- [STATED PROBLEM] Copy the material from the line that has "at (960, 666)." through the line that has "coordinates (1022, 733).", replacing every "screenshot" with "capture" and changing nothing else.

- [DATA]
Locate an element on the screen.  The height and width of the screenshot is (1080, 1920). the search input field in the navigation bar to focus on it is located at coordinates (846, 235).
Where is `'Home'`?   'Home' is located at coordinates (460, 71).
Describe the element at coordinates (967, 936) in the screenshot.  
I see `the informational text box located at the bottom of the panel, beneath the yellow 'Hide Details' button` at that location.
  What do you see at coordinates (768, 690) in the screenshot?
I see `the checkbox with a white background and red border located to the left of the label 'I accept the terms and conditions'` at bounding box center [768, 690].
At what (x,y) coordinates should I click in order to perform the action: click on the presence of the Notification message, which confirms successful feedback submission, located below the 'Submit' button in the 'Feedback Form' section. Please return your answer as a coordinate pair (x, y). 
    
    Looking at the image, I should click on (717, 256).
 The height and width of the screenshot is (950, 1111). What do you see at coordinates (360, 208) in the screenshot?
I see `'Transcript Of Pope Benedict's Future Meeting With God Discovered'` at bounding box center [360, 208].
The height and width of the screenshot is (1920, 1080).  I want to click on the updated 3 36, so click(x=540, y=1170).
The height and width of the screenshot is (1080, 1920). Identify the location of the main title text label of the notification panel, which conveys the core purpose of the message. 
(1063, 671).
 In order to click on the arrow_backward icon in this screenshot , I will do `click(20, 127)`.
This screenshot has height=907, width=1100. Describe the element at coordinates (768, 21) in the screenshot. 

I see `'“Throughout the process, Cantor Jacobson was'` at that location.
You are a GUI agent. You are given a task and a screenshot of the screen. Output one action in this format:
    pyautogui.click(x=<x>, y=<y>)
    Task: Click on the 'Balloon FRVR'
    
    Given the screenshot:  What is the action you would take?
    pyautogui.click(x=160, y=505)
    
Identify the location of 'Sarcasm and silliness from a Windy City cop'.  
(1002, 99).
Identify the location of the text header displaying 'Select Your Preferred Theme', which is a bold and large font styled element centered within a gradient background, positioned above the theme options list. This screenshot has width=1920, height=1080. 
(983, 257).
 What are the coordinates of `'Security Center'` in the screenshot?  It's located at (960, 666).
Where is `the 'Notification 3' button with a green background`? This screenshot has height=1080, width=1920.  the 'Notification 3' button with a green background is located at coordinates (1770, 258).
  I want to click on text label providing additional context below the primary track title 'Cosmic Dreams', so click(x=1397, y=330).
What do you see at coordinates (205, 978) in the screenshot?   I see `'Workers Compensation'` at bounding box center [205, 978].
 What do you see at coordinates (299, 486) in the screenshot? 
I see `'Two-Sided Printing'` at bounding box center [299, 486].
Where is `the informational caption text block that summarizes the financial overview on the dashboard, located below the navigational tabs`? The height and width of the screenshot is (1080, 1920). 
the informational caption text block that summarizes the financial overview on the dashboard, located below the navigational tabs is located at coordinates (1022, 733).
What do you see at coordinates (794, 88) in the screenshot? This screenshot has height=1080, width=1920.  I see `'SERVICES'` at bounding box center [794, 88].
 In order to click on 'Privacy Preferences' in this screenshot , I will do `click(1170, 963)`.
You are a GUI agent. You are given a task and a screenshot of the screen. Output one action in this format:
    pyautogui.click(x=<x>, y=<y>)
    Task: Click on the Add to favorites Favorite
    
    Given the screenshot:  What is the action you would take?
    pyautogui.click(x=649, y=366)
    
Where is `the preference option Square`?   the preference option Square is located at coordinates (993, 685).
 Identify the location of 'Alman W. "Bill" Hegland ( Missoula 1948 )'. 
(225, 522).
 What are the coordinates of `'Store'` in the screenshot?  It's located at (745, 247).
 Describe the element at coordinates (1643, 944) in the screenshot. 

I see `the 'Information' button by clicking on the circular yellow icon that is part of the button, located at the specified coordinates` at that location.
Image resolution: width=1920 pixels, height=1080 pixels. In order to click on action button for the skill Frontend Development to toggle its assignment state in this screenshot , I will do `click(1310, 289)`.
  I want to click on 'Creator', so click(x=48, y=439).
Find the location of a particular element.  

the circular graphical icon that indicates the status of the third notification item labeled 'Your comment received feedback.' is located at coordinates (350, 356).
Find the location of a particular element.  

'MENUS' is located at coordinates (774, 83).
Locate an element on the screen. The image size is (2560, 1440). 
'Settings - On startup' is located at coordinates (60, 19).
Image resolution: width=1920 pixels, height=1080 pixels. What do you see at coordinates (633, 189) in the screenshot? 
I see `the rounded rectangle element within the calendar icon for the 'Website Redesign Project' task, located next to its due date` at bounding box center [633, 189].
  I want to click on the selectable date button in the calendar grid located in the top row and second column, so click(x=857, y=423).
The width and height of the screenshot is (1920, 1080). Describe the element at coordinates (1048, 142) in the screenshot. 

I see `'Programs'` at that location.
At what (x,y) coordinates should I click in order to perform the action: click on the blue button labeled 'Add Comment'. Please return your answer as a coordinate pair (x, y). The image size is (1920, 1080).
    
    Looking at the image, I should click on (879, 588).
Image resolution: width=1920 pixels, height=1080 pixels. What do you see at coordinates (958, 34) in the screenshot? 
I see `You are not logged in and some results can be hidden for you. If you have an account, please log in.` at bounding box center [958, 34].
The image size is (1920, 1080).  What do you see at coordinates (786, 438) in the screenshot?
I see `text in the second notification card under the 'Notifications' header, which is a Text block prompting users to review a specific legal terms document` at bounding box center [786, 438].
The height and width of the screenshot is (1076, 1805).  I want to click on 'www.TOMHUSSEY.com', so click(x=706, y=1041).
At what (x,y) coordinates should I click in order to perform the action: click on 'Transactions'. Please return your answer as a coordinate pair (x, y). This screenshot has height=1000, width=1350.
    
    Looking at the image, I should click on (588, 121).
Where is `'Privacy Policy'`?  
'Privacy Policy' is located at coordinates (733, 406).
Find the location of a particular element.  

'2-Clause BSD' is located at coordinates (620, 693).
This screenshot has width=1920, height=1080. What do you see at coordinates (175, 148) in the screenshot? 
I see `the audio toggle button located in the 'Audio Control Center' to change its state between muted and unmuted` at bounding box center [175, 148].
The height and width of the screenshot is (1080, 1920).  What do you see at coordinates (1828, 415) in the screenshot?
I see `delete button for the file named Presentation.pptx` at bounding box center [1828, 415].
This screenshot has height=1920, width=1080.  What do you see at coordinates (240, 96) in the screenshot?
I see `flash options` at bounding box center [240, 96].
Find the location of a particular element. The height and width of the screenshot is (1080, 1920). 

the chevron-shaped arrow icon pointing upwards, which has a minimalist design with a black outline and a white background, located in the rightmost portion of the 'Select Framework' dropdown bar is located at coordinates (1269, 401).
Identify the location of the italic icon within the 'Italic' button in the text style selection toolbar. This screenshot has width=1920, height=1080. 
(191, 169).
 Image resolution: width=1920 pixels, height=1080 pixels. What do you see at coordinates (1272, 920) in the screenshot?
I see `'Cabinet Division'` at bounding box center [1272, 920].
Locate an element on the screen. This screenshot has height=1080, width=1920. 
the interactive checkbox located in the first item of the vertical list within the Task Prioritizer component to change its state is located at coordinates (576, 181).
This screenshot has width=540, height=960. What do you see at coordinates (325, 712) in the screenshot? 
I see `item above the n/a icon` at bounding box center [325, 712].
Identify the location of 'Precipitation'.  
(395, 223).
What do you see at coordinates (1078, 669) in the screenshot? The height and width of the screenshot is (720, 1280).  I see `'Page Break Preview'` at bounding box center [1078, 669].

- [SOLUTION FOR THIS PROBLEM]
 What are the coordinates of `'Security Center'` in the capture?  It's located at (960, 666).
Where is `the 'Notification 3' button with a green background`? This capture has height=1080, width=1920.  the 'Notification 3' button with a green background is located at coordinates (1770, 258).
  I want to click on text label providing additional context below the primary track title 'Cosmic Dreams', so click(x=1397, y=330).
What do you see at coordinates (205, 978) in the capture?   I see `'Workers Compensation'` at bounding box center [205, 978].
 What do you see at coordinates (299, 486) in the capture? 
I see `'Two-Sided Printing'` at bounding box center [299, 486].
Where is `the informational caption text block that summarizes the financial overview on the dashboard, located below the navigational tabs`? The height and width of the capture is (1080, 1920). 
the informational caption text block that summarizes the financial overview on the dashboard, located below the navigational tabs is located at coordinates (1022, 733).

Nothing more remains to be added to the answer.